> [Stated problem] Reproduce each of the following rows verbatim, with nothing omitted or altered.

[Start]

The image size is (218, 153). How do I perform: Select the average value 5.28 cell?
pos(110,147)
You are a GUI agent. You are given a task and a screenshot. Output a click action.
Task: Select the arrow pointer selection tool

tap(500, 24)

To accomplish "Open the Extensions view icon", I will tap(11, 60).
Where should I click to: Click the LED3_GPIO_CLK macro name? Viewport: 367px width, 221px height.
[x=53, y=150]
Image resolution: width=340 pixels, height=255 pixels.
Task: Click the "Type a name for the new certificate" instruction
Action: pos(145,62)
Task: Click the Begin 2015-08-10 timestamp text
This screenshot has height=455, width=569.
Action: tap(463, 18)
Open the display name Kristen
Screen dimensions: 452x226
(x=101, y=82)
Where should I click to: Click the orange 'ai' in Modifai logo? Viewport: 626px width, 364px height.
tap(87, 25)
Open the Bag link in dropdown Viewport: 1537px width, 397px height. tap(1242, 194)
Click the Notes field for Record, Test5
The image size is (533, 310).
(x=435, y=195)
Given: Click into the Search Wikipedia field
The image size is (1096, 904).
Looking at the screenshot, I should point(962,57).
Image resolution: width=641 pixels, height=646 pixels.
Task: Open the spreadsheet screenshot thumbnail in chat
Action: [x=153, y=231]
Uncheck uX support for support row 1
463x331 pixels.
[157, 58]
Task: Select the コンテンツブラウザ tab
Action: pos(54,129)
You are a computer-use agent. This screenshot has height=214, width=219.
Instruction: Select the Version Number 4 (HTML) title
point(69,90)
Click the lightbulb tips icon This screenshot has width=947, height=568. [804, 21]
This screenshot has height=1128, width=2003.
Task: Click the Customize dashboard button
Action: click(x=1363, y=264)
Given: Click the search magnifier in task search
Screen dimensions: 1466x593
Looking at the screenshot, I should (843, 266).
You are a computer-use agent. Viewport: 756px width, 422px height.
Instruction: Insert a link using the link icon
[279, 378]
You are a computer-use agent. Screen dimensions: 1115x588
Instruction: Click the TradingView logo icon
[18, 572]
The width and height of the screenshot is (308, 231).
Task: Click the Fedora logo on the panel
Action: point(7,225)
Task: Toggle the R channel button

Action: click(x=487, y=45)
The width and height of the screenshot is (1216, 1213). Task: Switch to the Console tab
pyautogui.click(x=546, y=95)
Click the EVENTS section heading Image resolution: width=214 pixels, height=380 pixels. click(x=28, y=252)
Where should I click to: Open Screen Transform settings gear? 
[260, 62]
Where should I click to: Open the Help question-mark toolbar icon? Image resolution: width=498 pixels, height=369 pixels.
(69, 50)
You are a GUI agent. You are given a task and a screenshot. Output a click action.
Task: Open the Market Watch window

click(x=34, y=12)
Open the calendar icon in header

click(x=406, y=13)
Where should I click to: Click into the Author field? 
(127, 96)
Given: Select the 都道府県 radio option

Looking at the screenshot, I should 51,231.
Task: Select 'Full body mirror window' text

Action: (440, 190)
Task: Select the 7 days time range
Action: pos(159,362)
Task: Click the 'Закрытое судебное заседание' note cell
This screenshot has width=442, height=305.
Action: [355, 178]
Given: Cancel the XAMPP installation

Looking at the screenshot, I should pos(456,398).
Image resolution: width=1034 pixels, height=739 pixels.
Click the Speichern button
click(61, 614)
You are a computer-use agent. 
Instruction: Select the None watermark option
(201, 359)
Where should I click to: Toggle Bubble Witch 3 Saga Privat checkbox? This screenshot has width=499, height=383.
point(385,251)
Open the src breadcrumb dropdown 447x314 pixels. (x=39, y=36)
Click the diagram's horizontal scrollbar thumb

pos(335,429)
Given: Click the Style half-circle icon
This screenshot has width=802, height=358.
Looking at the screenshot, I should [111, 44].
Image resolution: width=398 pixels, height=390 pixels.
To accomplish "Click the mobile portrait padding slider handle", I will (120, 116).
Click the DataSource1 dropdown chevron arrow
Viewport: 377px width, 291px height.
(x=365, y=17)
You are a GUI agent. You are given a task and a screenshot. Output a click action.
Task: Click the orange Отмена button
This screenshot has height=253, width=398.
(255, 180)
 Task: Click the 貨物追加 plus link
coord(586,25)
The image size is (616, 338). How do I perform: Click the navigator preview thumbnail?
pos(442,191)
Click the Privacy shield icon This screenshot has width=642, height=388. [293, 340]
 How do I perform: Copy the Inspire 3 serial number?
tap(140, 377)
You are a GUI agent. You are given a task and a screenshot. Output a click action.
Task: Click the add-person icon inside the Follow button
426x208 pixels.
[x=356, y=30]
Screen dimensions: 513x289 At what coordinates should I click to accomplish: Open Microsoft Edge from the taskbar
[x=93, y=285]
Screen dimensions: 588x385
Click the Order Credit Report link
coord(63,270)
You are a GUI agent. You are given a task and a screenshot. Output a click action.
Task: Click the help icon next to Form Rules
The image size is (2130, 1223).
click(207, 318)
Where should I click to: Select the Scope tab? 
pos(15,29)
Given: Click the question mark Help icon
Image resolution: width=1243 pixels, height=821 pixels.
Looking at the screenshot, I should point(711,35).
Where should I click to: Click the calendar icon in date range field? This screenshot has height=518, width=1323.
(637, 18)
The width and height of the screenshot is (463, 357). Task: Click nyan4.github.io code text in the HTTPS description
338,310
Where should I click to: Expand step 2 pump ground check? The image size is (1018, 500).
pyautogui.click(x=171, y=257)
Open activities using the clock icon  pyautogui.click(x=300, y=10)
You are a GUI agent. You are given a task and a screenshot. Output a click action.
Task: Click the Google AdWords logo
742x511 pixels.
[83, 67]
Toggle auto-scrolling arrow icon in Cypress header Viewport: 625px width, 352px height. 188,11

[End]

> [Result of the exercise]
The image size is (218, 153). How do I perform: Select the average value 5.28 cell?
pos(110,147)
You are a GUI agent. You are given a task and a screenshot. Output a click action.
Task: Select the arrow pointer selection tool

tap(500, 24)

To accomplish "Open the Extensions view icon", I will tap(11, 60).
Where should I click to: Click the LED3_GPIO_CLK macro name? Viewport: 367px width, 221px height.
[x=53, y=150]
Image resolution: width=340 pixels, height=255 pixels.
Task: Click the "Type a name for the new certificate" instruction
Action: pos(145,62)
Task: Click the Begin 2015-08-10 timestamp text
This screenshot has height=455, width=569.
Action: tap(463, 18)
Open the display name Kristen
Screen dimensions: 452x226
(x=101, y=82)
Where should I click to: Click the orange 'ai' in Modifai logo? Viewport: 626px width, 364px height.
tap(87, 25)
Open the Bag link in dropdown Viewport: 1537px width, 397px height. tap(1242, 194)
Click the Notes field for Record, Test5
The image size is (533, 310).
(x=435, y=195)
Given: Click into the Search Wikipedia field
The image size is (1096, 904).
Looking at the screenshot, I should point(962,57).
Image resolution: width=641 pixels, height=646 pixels.
Task: Open the spreadsheet screenshot thumbnail in chat
Action: [x=153, y=231]
Uncheck uX support for support row 1
463x331 pixels.
[157, 58]
Task: Select the コンテンツブラウザ tab
Action: pos(54,129)
You are a computer-use agent. This screenshot has height=214, width=219.
Instruction: Select the Version Number 4 (HTML) title
point(69,90)
Click the lightbulb tips icon This screenshot has width=947, height=568. [804, 21]
This screenshot has height=1128, width=2003.
Task: Click the Customize dashboard button
Action: click(x=1363, y=264)
Given: Click the search magnifier in task search
Screen dimensions: 1466x593
Looking at the screenshot, I should (843, 266).
You are a computer-use agent. Viewport: 756px width, 422px height.
Instruction: Insert a link using the link icon
[279, 378]
You are a computer-use agent. Screen dimensions: 1115x588
Instruction: Click the TradingView logo icon
[18, 572]
The width and height of the screenshot is (308, 231).
Task: Click the Fedora logo on the panel
Action: point(7,225)
Task: Toggle the R channel button

Action: click(x=487, y=45)
The width and height of the screenshot is (1216, 1213). Task: Switch to the Console tab
pyautogui.click(x=546, y=95)
Click the EVENTS section heading Image resolution: width=214 pixels, height=380 pixels. click(x=28, y=252)
Where should I click to: Open Screen Transform settings gear? 
[260, 62]
Where should I click to: Open the Help question-mark toolbar icon? Image resolution: width=498 pixels, height=369 pixels.
(69, 50)
You are a GUI agent. You are given a task and a screenshot. Output a click action.
Task: Open the Market Watch window

click(x=34, y=12)
Open the calendar icon in header

click(x=406, y=13)
Where should I click to: Click into the Author field? 
(127, 96)
Given: Select the 都道府県 radio option

Looking at the screenshot, I should 51,231.
Task: Select 'Full body mirror window' text

Action: (440, 190)
Task: Select the 7 days time range
Action: pos(159,362)
Task: Click the 'Закрытое судебное заседание' note cell
This screenshot has width=442, height=305.
Action: [355, 178]
Given: Cancel the XAMPP installation

Looking at the screenshot, I should pos(456,398).
Image resolution: width=1034 pixels, height=739 pixels.
Click the Speichern button
click(61, 614)
You are a computer-use agent. 
Instruction: Select the None watermark option
(201, 359)
Where should I click to: Toggle Bubble Witch 3 Saga Privat checkbox? This screenshot has width=499, height=383.
point(385,251)
Open the src breadcrumb dropdown 447x314 pixels. (x=39, y=36)
Click the diagram's horizontal scrollbar thumb

pos(335,429)
Given: Click the Style half-circle icon
This screenshot has width=802, height=358.
Looking at the screenshot, I should [111, 44].
Image resolution: width=398 pixels, height=390 pixels.
To accomplish "Click the mobile portrait padding slider handle", I will (120, 116).
Click the DataSource1 dropdown chevron arrow
Viewport: 377px width, 291px height.
(x=365, y=17)
You are a GUI agent. You are given a task and a screenshot. Output a click action.
Task: Click the orange Отмена button
This screenshot has height=253, width=398.
(255, 180)
 Task: Click the 貨物追加 plus link
coord(586,25)
The image size is (616, 338). How do I perform: Click the navigator preview thumbnail?
pos(442,191)
Click the Privacy shield icon This screenshot has width=642, height=388. [293, 340]
 How do I perform: Copy the Inspire 3 serial number?
tap(140, 377)
You are a GUI agent. You are given a task and a screenshot. Output a click action.
Task: Click the add-person icon inside the Follow button
426x208 pixels.
[x=356, y=30]
Screen dimensions: 513x289 At what coordinates should I click to accomplish: Open Microsoft Edge from the taskbar
[x=93, y=285]
Screen dimensions: 588x385
Click the Order Credit Report link
coord(63,270)
You are a GUI agent. You are given a task and a screenshot. Output a click action.
Task: Click the help icon next to Form Rules
The image size is (2130, 1223).
click(207, 318)
Where should I click to: Select the Scope tab? 
pos(15,29)
Given: Click the question mark Help icon
Image resolution: width=1243 pixels, height=821 pixels.
Looking at the screenshot, I should point(711,35).
Where should I click to: Click the calendar icon in date range field? This screenshot has height=518, width=1323.
(637, 18)
The width and height of the screenshot is (463, 357). Task: Click nyan4.github.io code text in the HTTPS description
338,310
Where should I click to: Expand step 2 pump ground check? The image size is (1018, 500).
pyautogui.click(x=171, y=257)
Open activities using the clock icon  pyautogui.click(x=300, y=10)
You are a GUI agent. You are given a task and a screenshot. Output a click action.
Task: Click the Google AdWords logo
742x511 pixels.
[83, 67]
Toggle auto-scrolling arrow icon in Cypress header Viewport: 625px width, 352px height. 188,11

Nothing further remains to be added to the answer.